• _Problem statement_
Each line from the one containing "Click the Global" through the end of the data below is to be output verbatim, with no lines added or left out.

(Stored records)
-------------------------

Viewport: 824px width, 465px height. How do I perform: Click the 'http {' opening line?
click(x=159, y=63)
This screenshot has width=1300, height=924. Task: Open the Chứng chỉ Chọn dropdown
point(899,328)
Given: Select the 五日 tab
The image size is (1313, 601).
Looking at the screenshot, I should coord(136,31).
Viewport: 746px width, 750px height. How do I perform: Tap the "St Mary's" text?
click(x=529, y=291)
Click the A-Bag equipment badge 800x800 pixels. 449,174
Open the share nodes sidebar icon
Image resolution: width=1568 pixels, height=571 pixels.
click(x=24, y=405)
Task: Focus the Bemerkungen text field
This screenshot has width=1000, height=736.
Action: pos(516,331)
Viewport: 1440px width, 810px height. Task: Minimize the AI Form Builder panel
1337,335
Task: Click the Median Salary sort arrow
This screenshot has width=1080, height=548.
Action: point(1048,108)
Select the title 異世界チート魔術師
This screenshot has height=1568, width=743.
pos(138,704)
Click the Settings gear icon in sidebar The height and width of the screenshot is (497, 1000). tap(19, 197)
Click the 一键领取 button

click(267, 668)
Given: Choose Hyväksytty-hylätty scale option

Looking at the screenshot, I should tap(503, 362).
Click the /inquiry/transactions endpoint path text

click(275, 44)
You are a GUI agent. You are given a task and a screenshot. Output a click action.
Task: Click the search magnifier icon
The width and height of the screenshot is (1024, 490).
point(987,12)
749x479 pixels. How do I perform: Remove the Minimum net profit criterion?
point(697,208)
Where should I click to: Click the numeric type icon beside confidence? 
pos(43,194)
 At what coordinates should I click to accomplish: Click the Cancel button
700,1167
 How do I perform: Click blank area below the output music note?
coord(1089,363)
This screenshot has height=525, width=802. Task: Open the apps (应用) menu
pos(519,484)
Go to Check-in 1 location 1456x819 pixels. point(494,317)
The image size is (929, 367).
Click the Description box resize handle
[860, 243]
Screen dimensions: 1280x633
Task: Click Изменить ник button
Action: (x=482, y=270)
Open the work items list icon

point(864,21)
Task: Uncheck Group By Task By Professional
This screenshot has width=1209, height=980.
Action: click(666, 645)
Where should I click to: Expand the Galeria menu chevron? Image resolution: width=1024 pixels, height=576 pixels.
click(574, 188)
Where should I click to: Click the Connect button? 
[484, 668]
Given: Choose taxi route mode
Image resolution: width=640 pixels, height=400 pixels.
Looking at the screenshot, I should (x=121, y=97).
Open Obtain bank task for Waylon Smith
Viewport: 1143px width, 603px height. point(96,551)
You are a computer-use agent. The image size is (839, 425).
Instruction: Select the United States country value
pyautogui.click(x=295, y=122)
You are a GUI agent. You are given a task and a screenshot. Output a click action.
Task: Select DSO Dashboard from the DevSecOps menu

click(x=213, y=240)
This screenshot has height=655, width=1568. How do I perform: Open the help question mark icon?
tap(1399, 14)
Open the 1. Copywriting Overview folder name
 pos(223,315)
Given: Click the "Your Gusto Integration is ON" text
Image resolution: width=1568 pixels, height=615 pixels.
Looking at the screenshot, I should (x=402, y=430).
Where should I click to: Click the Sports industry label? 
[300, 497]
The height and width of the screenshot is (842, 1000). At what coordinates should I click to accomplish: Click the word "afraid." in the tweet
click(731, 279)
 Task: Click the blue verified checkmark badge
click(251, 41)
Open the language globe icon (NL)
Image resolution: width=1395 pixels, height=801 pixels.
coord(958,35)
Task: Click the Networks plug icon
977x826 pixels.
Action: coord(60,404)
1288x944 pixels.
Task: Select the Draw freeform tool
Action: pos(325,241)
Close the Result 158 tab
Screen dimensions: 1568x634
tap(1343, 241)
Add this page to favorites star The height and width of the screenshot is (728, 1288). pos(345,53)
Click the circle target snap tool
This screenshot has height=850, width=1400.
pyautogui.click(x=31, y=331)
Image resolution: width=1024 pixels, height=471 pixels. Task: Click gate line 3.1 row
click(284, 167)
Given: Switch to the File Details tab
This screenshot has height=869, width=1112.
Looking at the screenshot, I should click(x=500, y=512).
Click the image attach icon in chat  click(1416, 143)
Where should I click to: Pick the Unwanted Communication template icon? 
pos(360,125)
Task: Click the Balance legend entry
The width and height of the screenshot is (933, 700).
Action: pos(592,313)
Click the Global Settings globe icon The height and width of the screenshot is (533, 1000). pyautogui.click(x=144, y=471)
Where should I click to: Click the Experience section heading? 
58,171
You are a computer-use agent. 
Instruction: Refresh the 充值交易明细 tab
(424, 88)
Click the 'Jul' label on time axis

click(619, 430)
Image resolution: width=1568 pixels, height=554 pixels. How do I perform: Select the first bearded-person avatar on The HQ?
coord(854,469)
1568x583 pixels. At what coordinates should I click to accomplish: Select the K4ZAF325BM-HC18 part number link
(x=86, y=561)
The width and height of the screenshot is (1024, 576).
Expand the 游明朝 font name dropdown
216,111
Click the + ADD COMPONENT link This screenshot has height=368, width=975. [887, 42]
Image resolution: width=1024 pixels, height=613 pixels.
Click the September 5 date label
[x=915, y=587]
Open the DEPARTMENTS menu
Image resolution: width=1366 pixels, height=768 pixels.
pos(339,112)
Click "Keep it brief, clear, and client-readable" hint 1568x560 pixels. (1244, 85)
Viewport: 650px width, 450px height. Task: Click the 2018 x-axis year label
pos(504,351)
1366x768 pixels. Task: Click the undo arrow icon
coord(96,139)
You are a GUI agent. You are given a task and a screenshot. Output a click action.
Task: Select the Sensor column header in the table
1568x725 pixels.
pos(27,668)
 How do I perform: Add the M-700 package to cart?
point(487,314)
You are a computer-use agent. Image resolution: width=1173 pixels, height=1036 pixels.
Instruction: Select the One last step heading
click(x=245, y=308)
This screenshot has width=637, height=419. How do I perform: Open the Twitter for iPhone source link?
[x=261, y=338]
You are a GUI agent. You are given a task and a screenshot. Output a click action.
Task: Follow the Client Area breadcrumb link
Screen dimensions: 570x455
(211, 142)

-------------------------

• _Result of this task_
Click the Global Settings globe icon The height and width of the screenshot is (533, 1000). pyautogui.click(x=144, y=471)
Where should I click to: Click the Experience section heading? 
58,171
You are a computer-use agent. 
Instruction: Refresh the 充值交易明细 tab
(424, 88)
Click the 'Jul' label on time axis

click(619, 430)
Image resolution: width=1568 pixels, height=554 pixels. How do I perform: Select the first bearded-person avatar on The HQ?
coord(854,469)
1568x583 pixels. At what coordinates should I click to accomplish: Select the K4ZAF325BM-HC18 part number link
(x=86, y=561)
The width and height of the screenshot is (1024, 576).
Expand the 游明朝 font name dropdown
216,111
Click the + ADD COMPONENT link This screenshot has height=368, width=975. [887, 42]
Image resolution: width=1024 pixels, height=613 pixels.
Click the September 5 date label
[x=915, y=587]
Open the DEPARTMENTS menu
Image resolution: width=1366 pixels, height=768 pixels.
pos(339,112)
Click "Keep it brief, clear, and client-readable" hint 1568x560 pixels. (1244, 85)
Viewport: 650px width, 450px height. Task: Click the 2018 x-axis year label
pos(504,351)
1366x768 pixels. Task: Click the undo arrow icon
coord(96,139)
You are a GUI agent. You are given a task and a screenshot. Output a click action.
Task: Select the Sensor column header in the table
1568x725 pixels.
pos(27,668)
 How do I perform: Add the M-700 package to cart?
point(487,314)
You are a computer-use agent. Image resolution: width=1173 pixels, height=1036 pixels.
Instruction: Select the One last step heading
click(x=245, y=308)
This screenshot has width=637, height=419. How do I perform: Open the Twitter for iPhone source link?
[x=261, y=338]
You are a GUI agent. You are given a task and a screenshot. Output a click action.
Task: Follow the Client Area breadcrumb link
Screen dimensions: 570x455
(211, 142)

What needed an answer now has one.